Hey dr. Tim, can you explain why biospira originally required refrigeration but now does not?Hello Everyone:
DrTim from DrTim's Aquatics and the developer of DrTim's One and Only. I thought I would try to answer some of the questions about how bacteria can stay alive in a bottle. I can only speak for my product and what we did at Marineland with BioSpira which I also developed. I have been studying and growing nitrifiers for over 20 years for reference so have a lot of experience with these bugs.
First and most obvious bacteria, including nitrifying bacteria, are not human. They do not have lungs or much of anything else humans or other multi-cellular organisms have in terms of needs to survive. So first, they do not need oxygen to survive. They need oxygen to convert ammonia to nitrite or nitrite to nitrate but that is to gain energy which to a bacterium is different than surviving. So the liquid in the bottle does not need a constant supply of oxygen unless one wants the bacteria to be dividing in the bottle. Thus if you don't add ammonia to the bottle there is not need to supplement with oxygen and the bacteria do quite well.
So if don't they feed (no ammonia or nitrite in the bottle) and don't require oxygen how to they survive. The answer is that all bacteria have cellular mechanisms to adapt and survive when conditions are not good for them. Many bacteria form spores. Nitrifiers do not form spores but produce a sugar inside that cell that helps them survive in poor conditions.
The other thing about bacteria is that they are hard to kill. Unless you break the cell open or disrupt the DNA/RNA or poison the cell (and some other things) the bacterium survive in a viable state. That is why they have been around for so long. Further, nitrifying bacteria live in a biofilm that acts as additional protection.

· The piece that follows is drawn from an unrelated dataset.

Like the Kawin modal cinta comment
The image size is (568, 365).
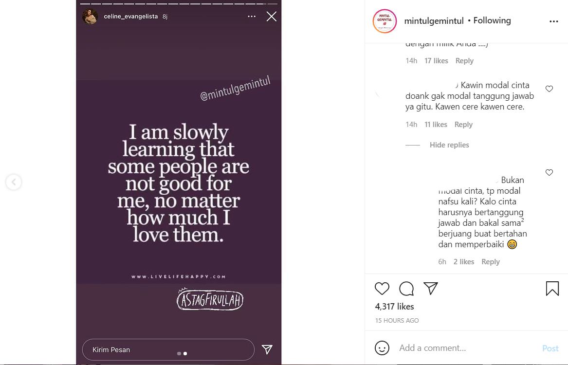(549, 89)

So how can they survive? Think of the nitrifier cell as a rechargeable battery. It's bottled at 100% energy level and since the organism does not have any ammonia or nitrite to feed on it does not have to spend any energy reproducing. Also since the conditions are not optimal for reproducing it goes into a resting stage and uses very little energy from its energy center waiting for conditions to improve. In this state they can last a long time in a bottle and work once poured into your tank. And the last key things is that the nitrifiers have to be the right species but that another story!
While many people think heat kills nitrifiers that is not true unless you get the liquid really hot what kills them is freezing. If the liquid is frozen solid for a period of time the ice crystals that form puncture the cell wall killing the bacteria.
So keep the nitrifying bacteria viable in a bottle you don't need secret sauce, you don't need to add amino acids or ammonia or nitrite. You need the have the right bacteria in the bottle to start (the key difference among products) and you need to keep the bottle from freezing.